Bourriauds relationale Ästhetik fällt also in vielerlei Hinsicht hinter seine eigenen Intentionen zurück. Und doch scheint sie heutzutage an Attraktivität kaum verloren zu haben, wenn etwa Ruangrupa auf der Documenta mit dem Konzept des »Lumbung«, dem indonesischen Wort für eine gemeinschaftlich genutzte Reisscheune, die Herstellung einer Gemeinschaft verfolgt, die durch einen kollektiven Prozess innerhalb der Ausstellung entstehen soll. Dadurch wird eine gesellschaftliche Praxis ästhetisiert und der politische Kontext, aus dem sie stammt, gleichsam entpolitisiert. Und es zeigt sich bei solchen Versuchen oft, wie sehr der Anspruch, die Distanz zwischen künstlerischer Arbeit und rezipierendem Subjekt einzuziehen, das Gegenteil hervorbringt: Denn jene Formen ästhetischer Praxis, die auf eine kollektive Partizipation zielen, wirken nicht selten seltsam unbelebt, wenn die Besucherinnen und Besucher dazu eingeladen sind, sich zu beteiligen. Dazu scheint es, als trete die Autonomie der Kunst ungewollt gerade dort drastisch hervor, wo sie eigentlich negiert werden soll – ein Schicksal, das eben auch schon Teile der historischen Avantgarden ereilte.

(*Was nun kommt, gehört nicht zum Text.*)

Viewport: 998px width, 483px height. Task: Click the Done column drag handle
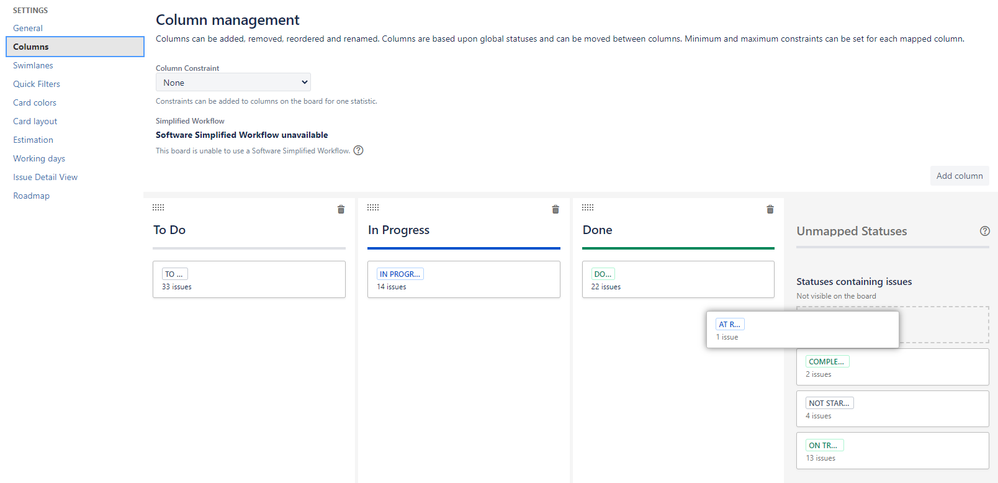click(587, 207)
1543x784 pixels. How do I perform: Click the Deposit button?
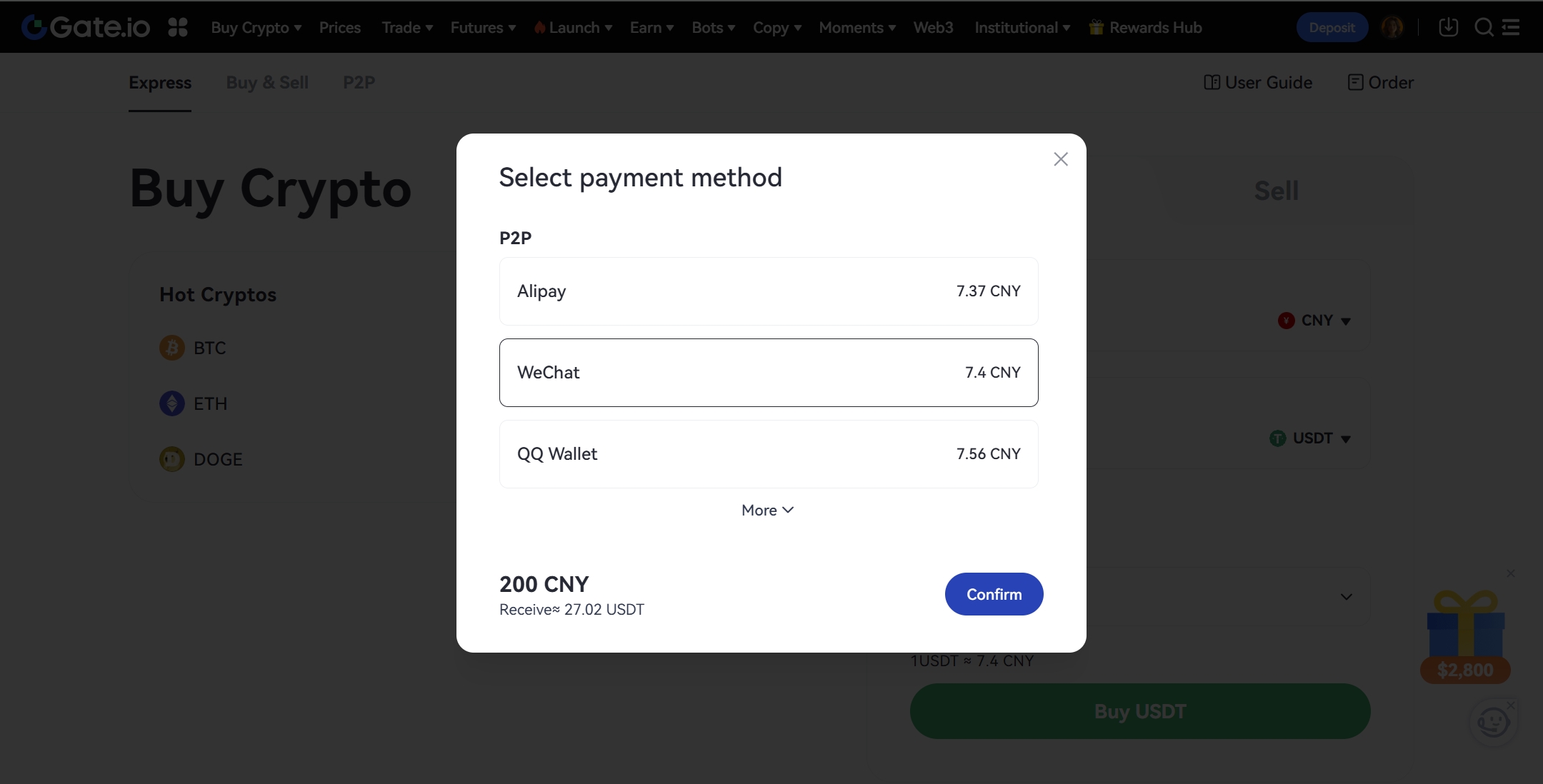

Misslingt so die Idee einer kollektiven Rezeption von Kunst, ließe sie sich vielleicht als subtile und der Kunst notwendig innewohnende Form retten. Denn nicht nur sind ihre Sprachen, Formen und Gehalte kollektiven Ursprungs, sie adressiert auch in den vermeintlich noch so partikularistischen Ausprägungen der Gegenwartskunst ein ästhetisches Wir, dessen sie gerade in ihren dezidiert politischen Ansprüchen bedarf. In diesem tendenziell universalistischen Moment zielt sie jedoch eigentlich auf die Überwindung jeglicher Form von Kollektivität.